The rest of her looked good too. Even better than the intriguing twenty-one-year-old he remembered. Her chestnut-brown hair was long now, falling past her shoulders in thick waves. Even though she’d filled out some too since he’d last seen her, her appearance still made her seem intensely feminine. Harmless.
He knew firsthand exactly how deceptive that last bit was. And from what he’d learned over the past week, the people she’d targeted over the years had no doubt learned that too late, and the hard way.
“What are you doing here?” she demanded, her posture rigid. Defensive.
He didn’t blame her. They hadn’t met under the most ideal circumstances all those years ago. And back then he hadn’t understood what was really happening. “I was asked to help out an old acquaintance.”
She studied him, mistrust clear in her eyes as her gaze bored into him. “An acquaintance? I barely knew you, and it’s been over twelve years.”
He inclined his head. She’d been twenty-one and he’d been a cocky twenty-five-year-old Army Ranger who thought he was The Shit. Looking back, the old him should have been embarrassed by all that he hadn’t known. “I know.” But he’d never forgotten her. Because forgetting someone like her was impossible, even when he hadn’t known what she was.

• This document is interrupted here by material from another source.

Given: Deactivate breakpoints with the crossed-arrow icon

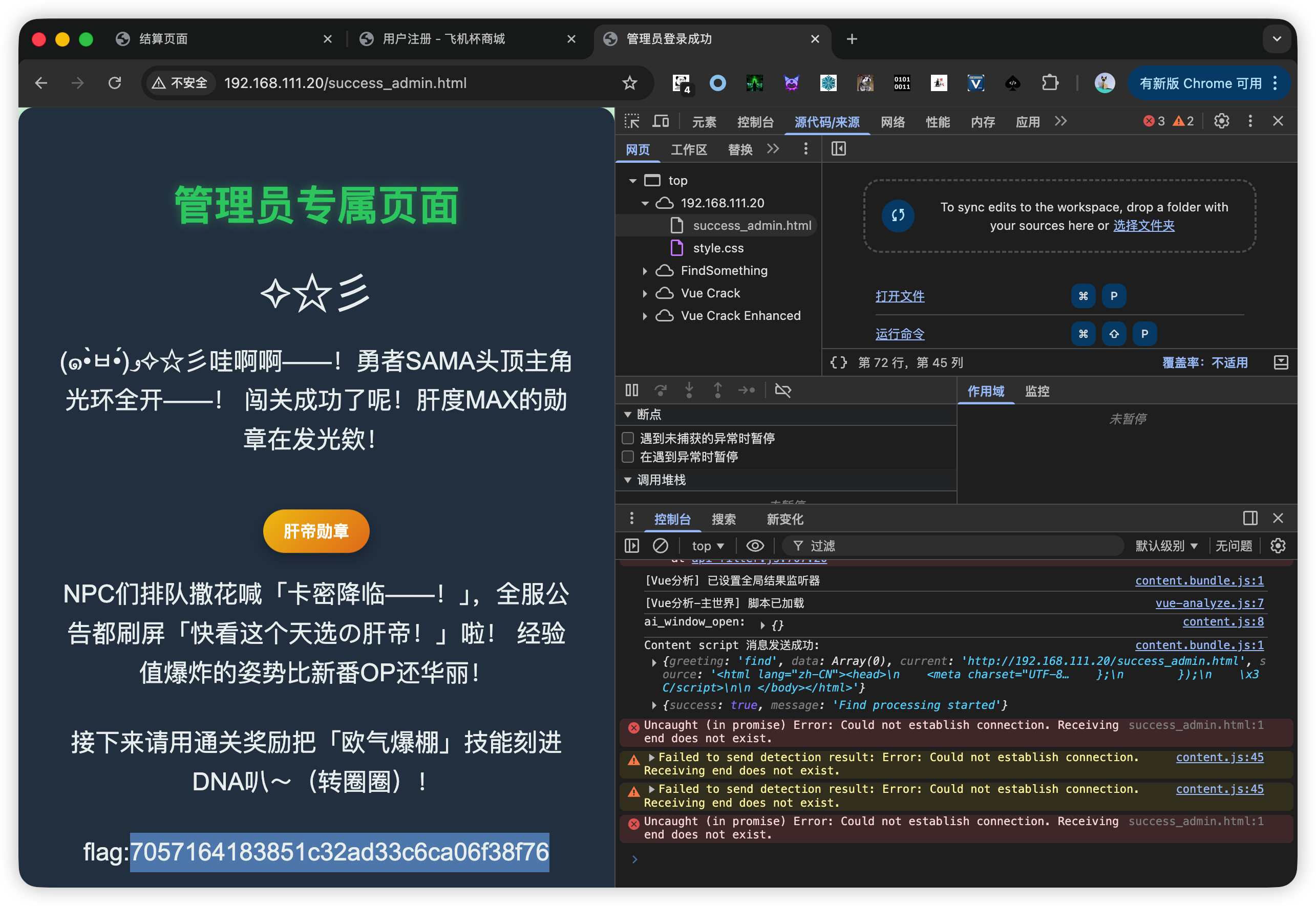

A weapon. A deadly, secret weapon trained by the government, housed in a deceptively harmless-looking package.
“Meg. Come sit down and listen to what they ‘ave to say,” their host said in his northern English accent from behind the massive mahogany desk in a room that like the rest of this place, looked like it had come straight out of Downton Abbey. Marcus Laidlaw, combat wounded SAS veteran in his mid-forties, now lord of the manor. Ty wasn’t sure how the guy fit into all this yet, but he was going to find out.